Jeśli chodzi o budowę targowiska miejskiego przy ul. Lipińskiego, to miała na celu stworzenie odpowiednich warunków handlowych. W trakcie opracowywania dokumentacji projektowej zielonego rynku były prowadzone konsultacje z samymi handlującymi na targowisku, potencjalnymi użytkownikami i szereg ich sugestii uwzględniono w projekcie. Obecnie dzierżawionych jest 6 kiosków w branży spożywczej i 33 kioski w branży przemysłowej. Targowisko w poprzedniej formie nie mogło być już dłużej użytkowane ze względów technicznych (m.in. brak legalnego doprowadzenia prądu, pozostałych elementów obsługi technicznej, groźba pożaru). Obecnie obiekty spełniają wszystkie wymogi techniczne. W ciągu ostatnich lat mocno zmienił się profil handlu bazarowego, ze względu na ogólnopolski rozwój sieci dyskontów i wzrost jakości oferowanych produktów.

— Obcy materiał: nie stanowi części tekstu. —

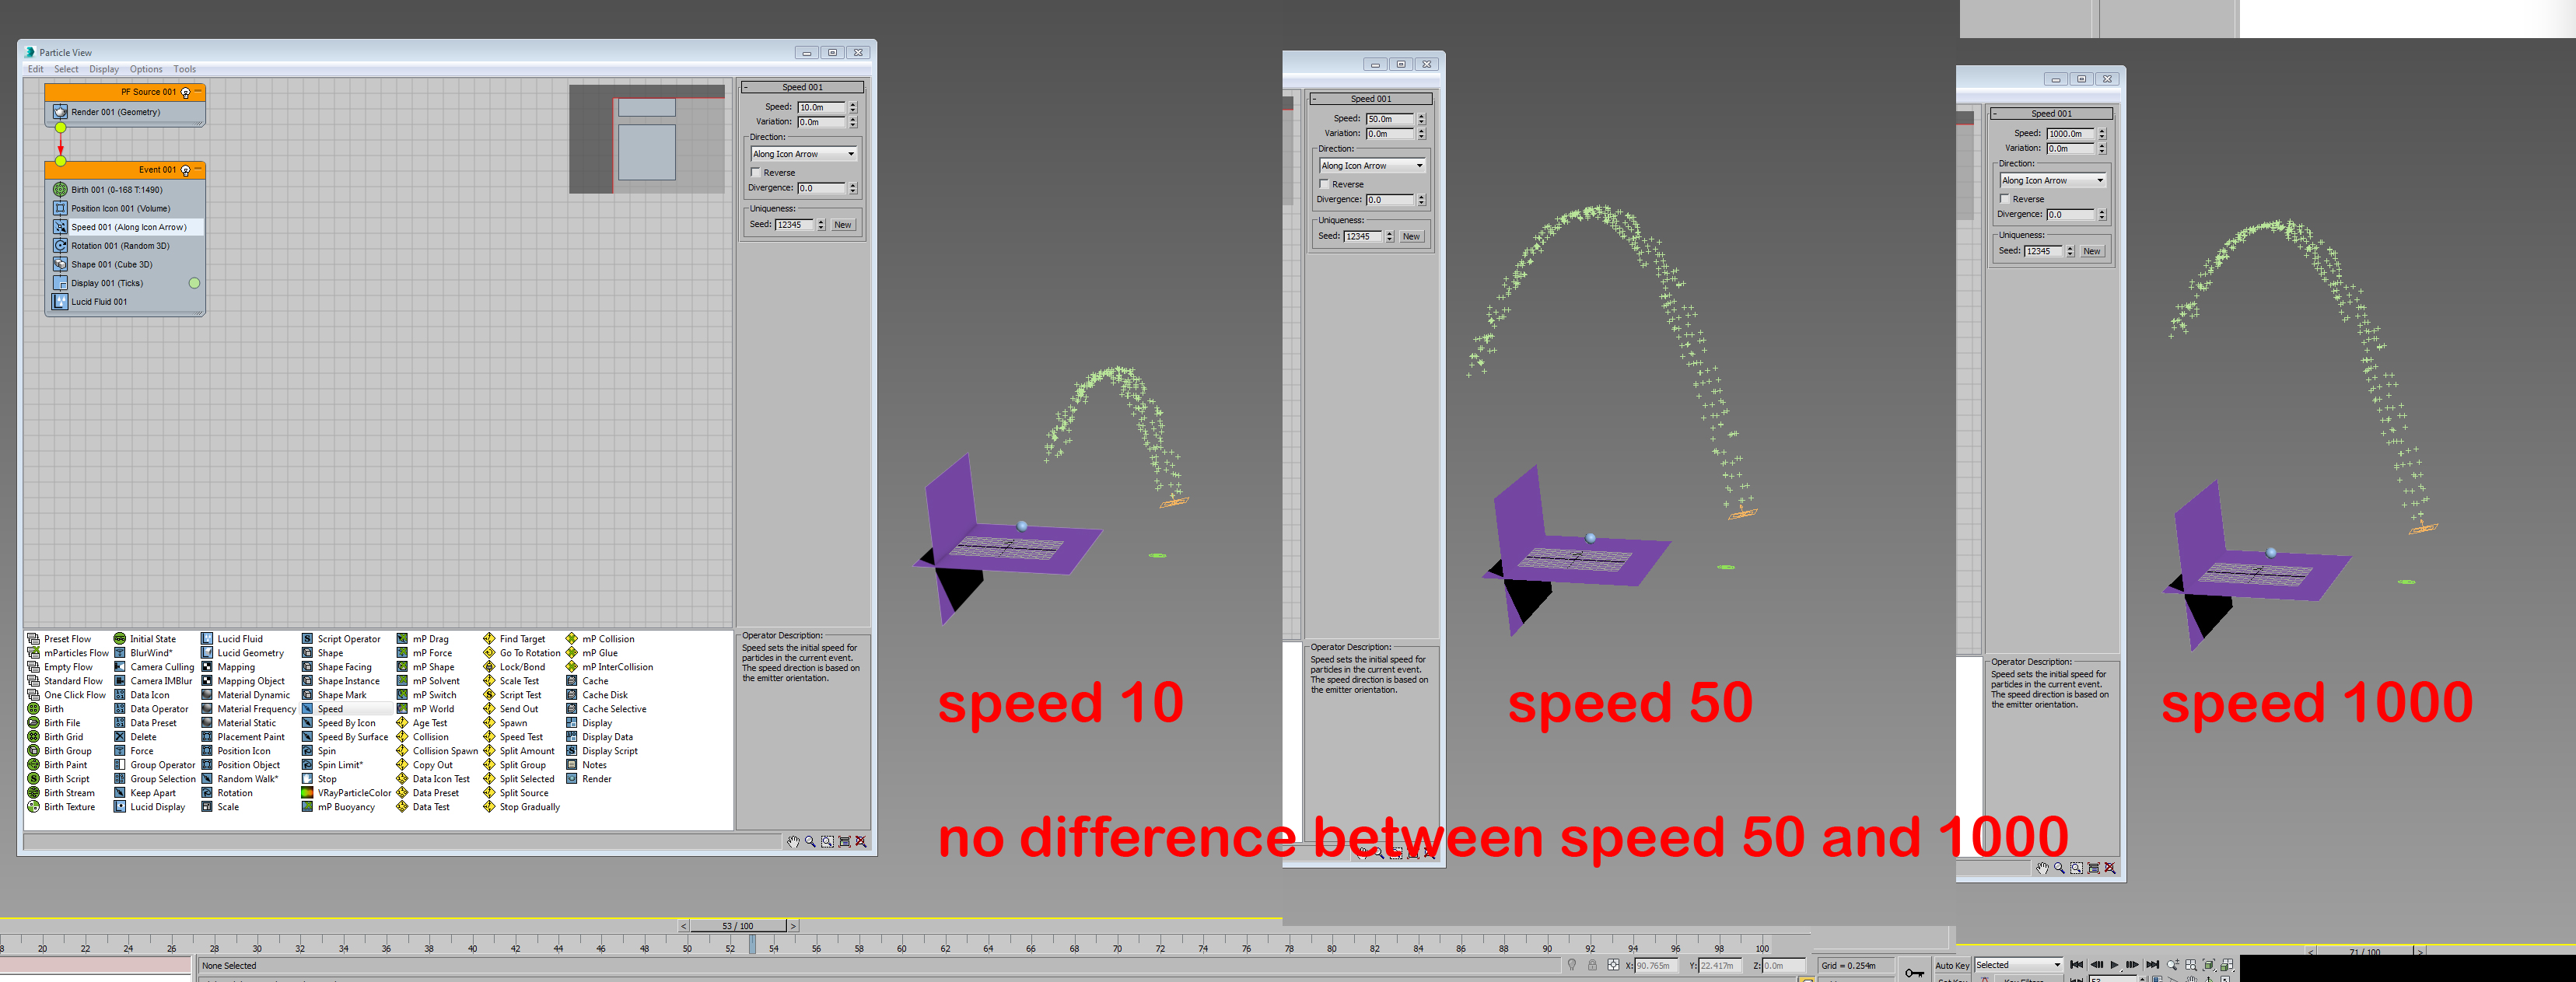This screenshot has height=982, width=2576.
Task: Click Birth 001 operator icon
Action: coord(60,190)
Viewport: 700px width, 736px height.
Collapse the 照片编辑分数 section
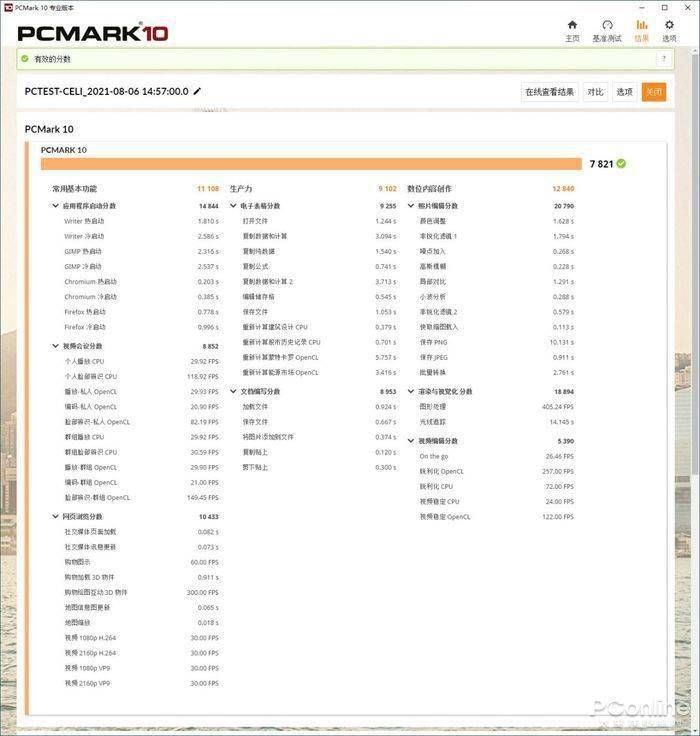(x=411, y=206)
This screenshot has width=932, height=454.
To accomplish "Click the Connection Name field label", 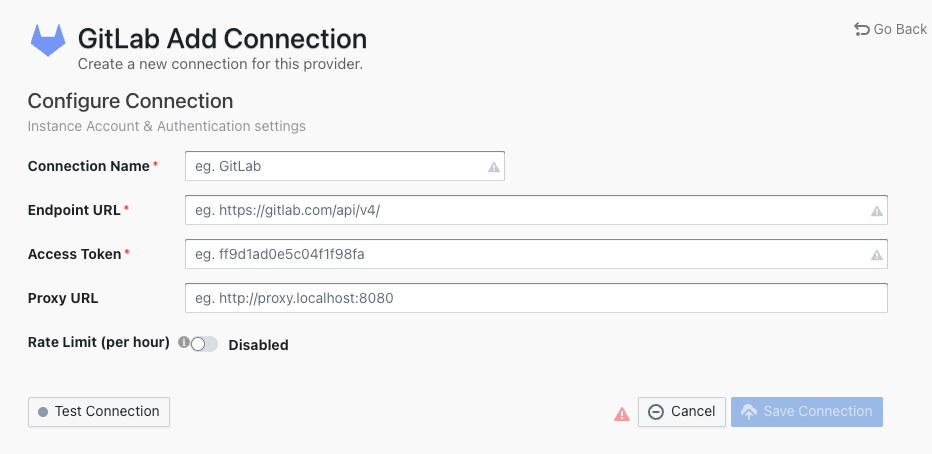I will pyautogui.click(x=88, y=166).
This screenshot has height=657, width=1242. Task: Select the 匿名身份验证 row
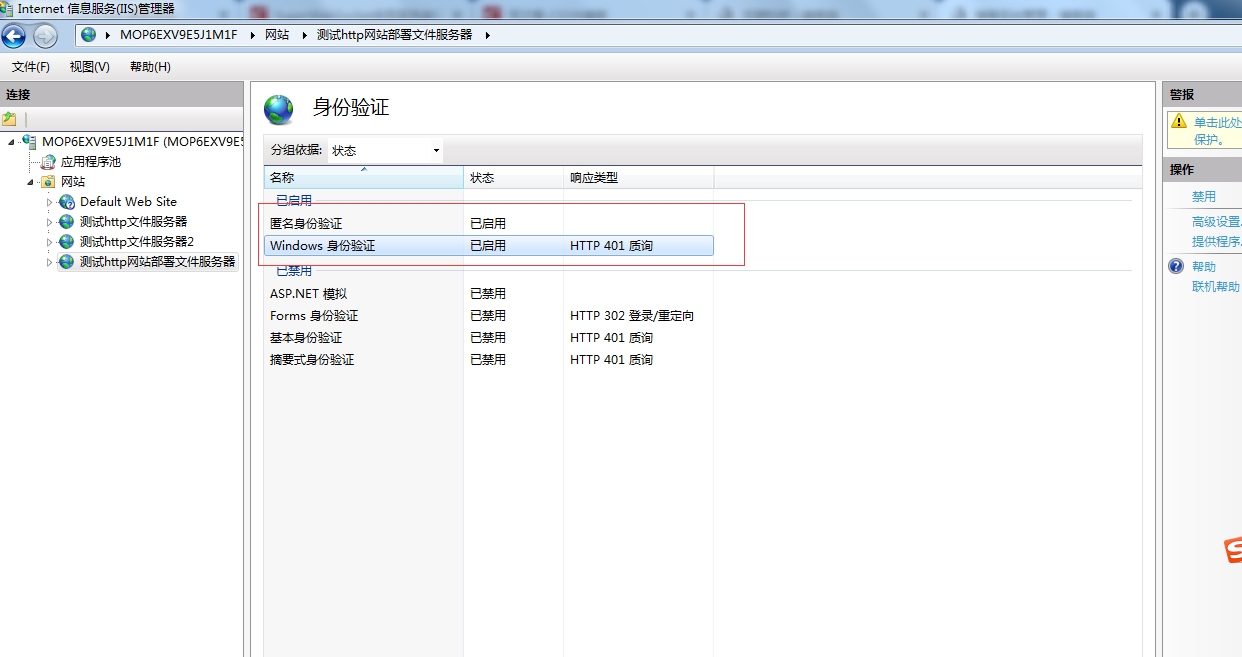click(x=306, y=224)
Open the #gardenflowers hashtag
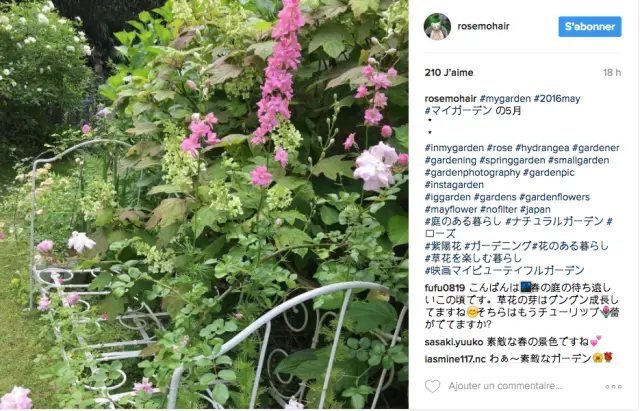This screenshot has width=640, height=411. (555, 197)
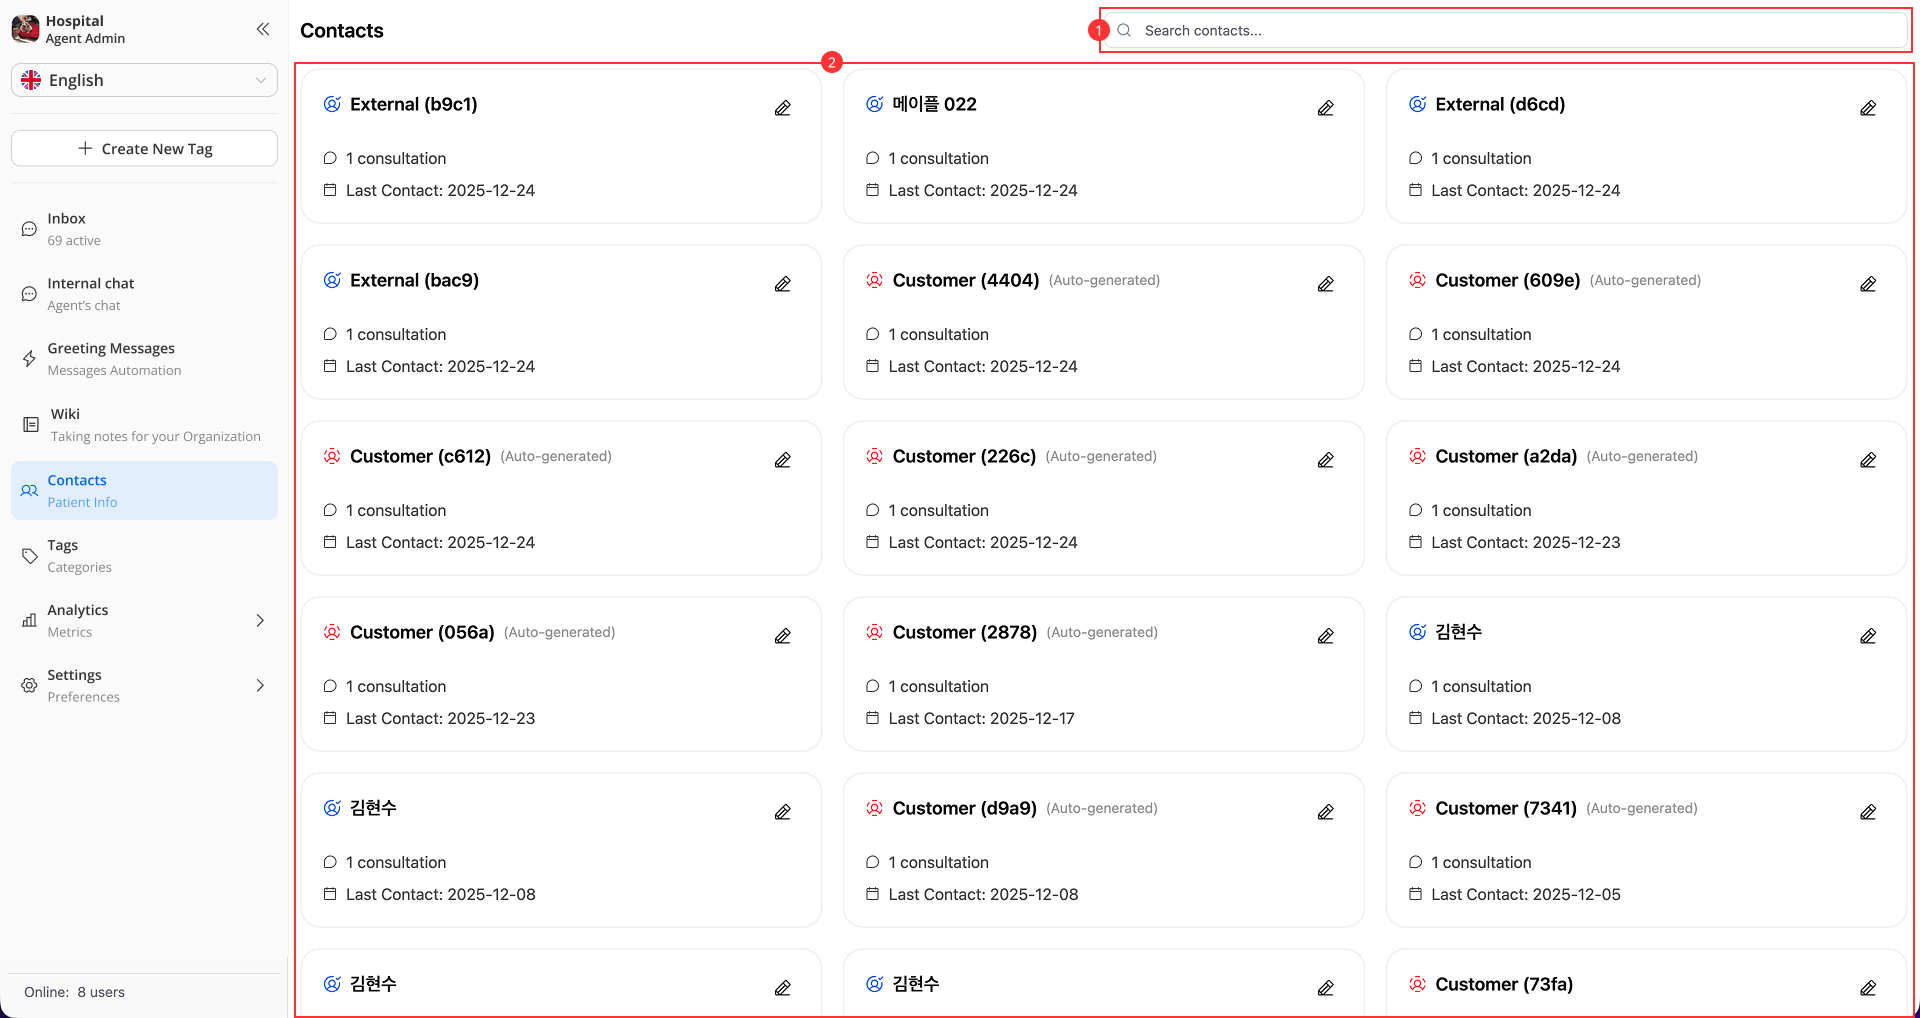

Parking wielopoziomowy kosztował 7 022 785 zł, a nie 10 mln, jak Panowie utrzymują. Jest on wykonany zgodnie z parametrami technicznymi dla tego typu obiektów, lecz ze względu na umiejscowienie w Śródmieściu, przyjęto optymalne wartości jego parametrów, aby maksymalnie wykorzystać jego powierzchnię. Sanocki obiekt nie odbiega od innych śródmiejskich parkingów wielopoziomowych w Polsce i Europie. Inwestycje tego typu rzadko są dochodowe, w przeciwnym razie parkingi wielopoziomowe powstawałyby komercyjnie, stanowiąc dobre źródło zarobku dla prywatnych właścicieli. Niemniej, należy podkreślić, że bilans systemu parkingów w Sanoku jest dodatni. Podkreślam, że nie można traktować parkingu wielopoziomowego bez strefy płatnego parkowania, gdyż jest on jej integralną częścią. Parking wielopoziomowy, parking dzierżawiony przez firmę ELCOM, parking powstający w ramach Galerii Sanok, są elementami planu uporządkowania parkowania w centrum Sanoka. Z punkt widzenia zarządzania miastem i obsługi mieszkańców najważniejsza jest liczba oferowanych miejsc parkingowych w centrum miasta, a ta dzięki inwestycjom miejskim i prywatnym w ciągu ostatnich lat wyraźnie wzrosła.
Obydwaj Panowie Radni powinni także wiedzieć, że w Urzędzie Miasta zatrudnionych jest 3 prawników, a jednostki i spółki podległe korzystają z usług zewnętrznych firm, w miarę potrzeb.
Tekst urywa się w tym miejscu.